Remember, the goal of compensation is to return you to the position you would have been in had you not suffered the injury, not to benefit you in any way.
When a Personal Injury Settlement Is Taxable
In 2017, the president signed a law that provides that compensation for emotional injury is taxable. This means that if you base your claim purely on the emotional distress that you suffered from a personal injury, then the settlement you get will be taxed. This includes mental trauma, embarrassment, depression, and anxiety.
Knowing what counts as a purely emotional loss can be somewhat confusing. This is why you should have a personal injury attorney guiding you through the entire process.
The lawyer will help outline damages flowing from emotional pain so that you only pay taxes for that amount. In case you get your compensation through the court, the attorney will request the judge to outline the damages for emotional strife so that you can calculate the taxes more accurately.
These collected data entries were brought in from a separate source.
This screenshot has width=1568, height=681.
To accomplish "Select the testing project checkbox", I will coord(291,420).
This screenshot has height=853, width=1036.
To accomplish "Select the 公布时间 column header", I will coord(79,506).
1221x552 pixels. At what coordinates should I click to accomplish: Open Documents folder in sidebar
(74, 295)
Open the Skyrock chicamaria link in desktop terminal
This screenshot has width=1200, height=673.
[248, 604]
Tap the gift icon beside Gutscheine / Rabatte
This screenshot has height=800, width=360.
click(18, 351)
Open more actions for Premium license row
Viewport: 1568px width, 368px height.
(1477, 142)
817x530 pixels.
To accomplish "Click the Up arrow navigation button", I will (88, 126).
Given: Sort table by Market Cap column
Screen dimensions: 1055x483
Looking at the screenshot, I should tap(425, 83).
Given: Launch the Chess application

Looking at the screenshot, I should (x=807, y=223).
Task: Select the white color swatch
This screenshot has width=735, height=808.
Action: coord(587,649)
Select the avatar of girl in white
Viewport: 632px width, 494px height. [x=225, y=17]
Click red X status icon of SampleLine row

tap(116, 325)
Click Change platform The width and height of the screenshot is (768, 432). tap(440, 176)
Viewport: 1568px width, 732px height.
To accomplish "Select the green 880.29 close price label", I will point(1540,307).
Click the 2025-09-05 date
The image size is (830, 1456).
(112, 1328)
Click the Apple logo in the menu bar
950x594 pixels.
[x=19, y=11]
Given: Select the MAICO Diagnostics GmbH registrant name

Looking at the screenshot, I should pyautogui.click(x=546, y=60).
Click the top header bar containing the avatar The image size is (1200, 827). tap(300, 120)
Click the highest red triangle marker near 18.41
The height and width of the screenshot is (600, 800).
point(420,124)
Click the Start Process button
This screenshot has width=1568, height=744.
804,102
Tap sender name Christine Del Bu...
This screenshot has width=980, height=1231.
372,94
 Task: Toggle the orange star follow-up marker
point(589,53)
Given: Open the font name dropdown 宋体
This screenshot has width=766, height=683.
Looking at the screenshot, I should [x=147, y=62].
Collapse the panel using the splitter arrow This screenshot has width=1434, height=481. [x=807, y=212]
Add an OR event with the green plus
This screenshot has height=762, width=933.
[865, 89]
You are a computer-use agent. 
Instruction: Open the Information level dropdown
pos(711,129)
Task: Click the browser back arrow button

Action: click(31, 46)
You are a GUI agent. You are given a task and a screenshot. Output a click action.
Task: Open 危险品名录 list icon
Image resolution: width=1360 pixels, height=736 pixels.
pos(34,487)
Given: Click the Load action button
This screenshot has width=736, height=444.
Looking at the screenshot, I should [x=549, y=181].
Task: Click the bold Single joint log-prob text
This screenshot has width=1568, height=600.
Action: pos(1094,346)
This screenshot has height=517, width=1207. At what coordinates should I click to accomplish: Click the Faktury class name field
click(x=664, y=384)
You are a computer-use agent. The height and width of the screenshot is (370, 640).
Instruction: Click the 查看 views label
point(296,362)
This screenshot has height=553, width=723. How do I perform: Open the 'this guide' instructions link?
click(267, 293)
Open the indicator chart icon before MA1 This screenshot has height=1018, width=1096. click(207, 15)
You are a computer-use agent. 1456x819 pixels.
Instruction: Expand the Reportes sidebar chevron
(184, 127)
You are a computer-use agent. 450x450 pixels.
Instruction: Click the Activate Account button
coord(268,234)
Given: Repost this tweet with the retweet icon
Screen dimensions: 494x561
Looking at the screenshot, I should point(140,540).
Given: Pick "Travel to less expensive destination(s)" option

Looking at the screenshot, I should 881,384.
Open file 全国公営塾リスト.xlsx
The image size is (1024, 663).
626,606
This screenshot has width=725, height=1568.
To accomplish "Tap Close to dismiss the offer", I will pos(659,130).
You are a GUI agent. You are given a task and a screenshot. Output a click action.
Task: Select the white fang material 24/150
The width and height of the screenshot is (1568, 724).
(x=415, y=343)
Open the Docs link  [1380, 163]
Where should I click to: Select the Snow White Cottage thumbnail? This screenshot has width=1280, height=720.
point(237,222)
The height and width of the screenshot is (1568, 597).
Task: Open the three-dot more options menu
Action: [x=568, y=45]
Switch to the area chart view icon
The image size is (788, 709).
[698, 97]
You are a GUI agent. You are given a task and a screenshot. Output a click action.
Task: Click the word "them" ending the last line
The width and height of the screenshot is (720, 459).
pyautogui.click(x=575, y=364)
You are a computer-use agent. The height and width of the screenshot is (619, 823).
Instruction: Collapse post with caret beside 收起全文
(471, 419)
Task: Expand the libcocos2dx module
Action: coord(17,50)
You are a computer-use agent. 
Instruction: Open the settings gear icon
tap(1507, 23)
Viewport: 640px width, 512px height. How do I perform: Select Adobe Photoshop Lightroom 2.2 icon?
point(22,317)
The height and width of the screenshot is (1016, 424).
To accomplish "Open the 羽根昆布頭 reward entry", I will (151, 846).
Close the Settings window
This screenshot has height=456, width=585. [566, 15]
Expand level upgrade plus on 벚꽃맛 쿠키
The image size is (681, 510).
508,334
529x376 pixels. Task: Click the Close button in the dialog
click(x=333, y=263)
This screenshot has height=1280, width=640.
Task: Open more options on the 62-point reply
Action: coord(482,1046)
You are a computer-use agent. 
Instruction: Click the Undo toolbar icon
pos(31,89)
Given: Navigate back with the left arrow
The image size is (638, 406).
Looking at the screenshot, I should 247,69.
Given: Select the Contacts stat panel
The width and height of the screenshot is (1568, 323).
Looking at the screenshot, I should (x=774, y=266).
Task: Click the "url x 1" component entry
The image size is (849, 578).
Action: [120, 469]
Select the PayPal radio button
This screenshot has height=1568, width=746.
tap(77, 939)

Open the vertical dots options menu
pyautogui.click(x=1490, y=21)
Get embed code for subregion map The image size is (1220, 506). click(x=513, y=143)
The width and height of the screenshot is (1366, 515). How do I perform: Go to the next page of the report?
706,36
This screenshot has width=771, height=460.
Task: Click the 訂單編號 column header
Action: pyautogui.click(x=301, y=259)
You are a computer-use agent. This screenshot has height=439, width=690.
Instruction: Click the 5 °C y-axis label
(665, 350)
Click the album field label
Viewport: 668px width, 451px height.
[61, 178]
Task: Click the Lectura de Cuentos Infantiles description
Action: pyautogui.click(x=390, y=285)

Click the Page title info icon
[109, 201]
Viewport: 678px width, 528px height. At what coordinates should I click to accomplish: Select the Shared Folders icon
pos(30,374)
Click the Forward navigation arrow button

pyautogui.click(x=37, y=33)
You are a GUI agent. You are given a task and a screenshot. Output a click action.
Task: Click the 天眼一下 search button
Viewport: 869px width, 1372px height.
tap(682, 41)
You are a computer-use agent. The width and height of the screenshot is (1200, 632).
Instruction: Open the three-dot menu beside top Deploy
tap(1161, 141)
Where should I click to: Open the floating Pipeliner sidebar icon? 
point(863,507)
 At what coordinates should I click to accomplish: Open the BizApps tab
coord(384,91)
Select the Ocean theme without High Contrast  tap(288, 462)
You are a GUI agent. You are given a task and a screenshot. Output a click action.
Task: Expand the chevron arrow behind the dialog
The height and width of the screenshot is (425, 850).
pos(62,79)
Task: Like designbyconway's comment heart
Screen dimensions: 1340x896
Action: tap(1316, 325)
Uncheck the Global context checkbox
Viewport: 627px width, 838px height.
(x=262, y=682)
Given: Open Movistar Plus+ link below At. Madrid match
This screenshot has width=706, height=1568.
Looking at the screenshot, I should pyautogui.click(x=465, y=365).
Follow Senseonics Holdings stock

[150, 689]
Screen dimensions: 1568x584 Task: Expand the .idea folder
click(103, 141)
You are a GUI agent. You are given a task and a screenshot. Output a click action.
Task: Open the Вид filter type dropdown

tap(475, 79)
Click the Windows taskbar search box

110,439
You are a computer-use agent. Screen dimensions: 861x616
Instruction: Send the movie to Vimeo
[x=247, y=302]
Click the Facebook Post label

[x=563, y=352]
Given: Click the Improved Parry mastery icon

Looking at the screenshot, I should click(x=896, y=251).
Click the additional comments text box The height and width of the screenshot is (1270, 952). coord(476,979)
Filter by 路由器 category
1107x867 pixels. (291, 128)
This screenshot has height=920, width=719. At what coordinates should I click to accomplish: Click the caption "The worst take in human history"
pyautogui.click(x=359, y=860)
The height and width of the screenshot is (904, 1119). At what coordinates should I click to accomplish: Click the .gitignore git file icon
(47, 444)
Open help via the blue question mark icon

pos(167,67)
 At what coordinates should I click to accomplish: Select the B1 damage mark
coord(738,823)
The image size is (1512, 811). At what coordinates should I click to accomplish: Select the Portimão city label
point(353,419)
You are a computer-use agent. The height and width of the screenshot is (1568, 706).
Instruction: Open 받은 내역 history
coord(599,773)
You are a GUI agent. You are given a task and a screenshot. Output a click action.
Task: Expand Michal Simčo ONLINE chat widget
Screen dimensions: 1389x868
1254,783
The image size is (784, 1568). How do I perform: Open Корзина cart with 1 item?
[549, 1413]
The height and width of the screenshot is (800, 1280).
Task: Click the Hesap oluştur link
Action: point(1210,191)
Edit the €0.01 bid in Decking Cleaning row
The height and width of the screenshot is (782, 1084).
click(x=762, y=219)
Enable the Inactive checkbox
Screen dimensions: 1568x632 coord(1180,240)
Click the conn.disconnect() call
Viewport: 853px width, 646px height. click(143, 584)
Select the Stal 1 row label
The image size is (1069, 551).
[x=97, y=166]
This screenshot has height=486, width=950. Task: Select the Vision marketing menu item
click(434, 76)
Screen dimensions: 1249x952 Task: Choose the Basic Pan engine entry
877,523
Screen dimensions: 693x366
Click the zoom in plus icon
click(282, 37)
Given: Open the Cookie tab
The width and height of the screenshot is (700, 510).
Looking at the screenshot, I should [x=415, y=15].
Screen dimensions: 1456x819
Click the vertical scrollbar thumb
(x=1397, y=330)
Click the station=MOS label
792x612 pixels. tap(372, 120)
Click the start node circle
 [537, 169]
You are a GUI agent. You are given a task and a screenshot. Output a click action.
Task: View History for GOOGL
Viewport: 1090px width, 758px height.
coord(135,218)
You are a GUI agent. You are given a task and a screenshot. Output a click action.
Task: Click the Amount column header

Any interest on the settlement amount is automatically taxable. The same applies to punitive damages since these are more about punishing the defendant that compensating you for your loss. However, punitive damages in wrongful death suits are not taxable.
Lost wages resulting from non-physical injuries are also taxable. This applies, for instance, where you are unable to work well because of emotional trauma caused by the defendant.
Generally, if you are receiving compensation for suffering a physical injury, the state or IRS are not entitled to any taxes. Even compensation for emotional losses resulting from a bodily injury is not taxable. However, if your suit is based on psychological damage without evidence of physical harm, your settlement amount is taxable.
Any interest you get from a settlement agreement is taxable. Additionally, you will have to pay taxes for punitive damages, except where it is a wrongful death case.
It is important to consult an experienced personal injury attorney promptly if you find the laws on taxing settlement amounts to be confusing. They can help you avoid hefty tax penalties while ensuring that you get fair reimbursement for your pain.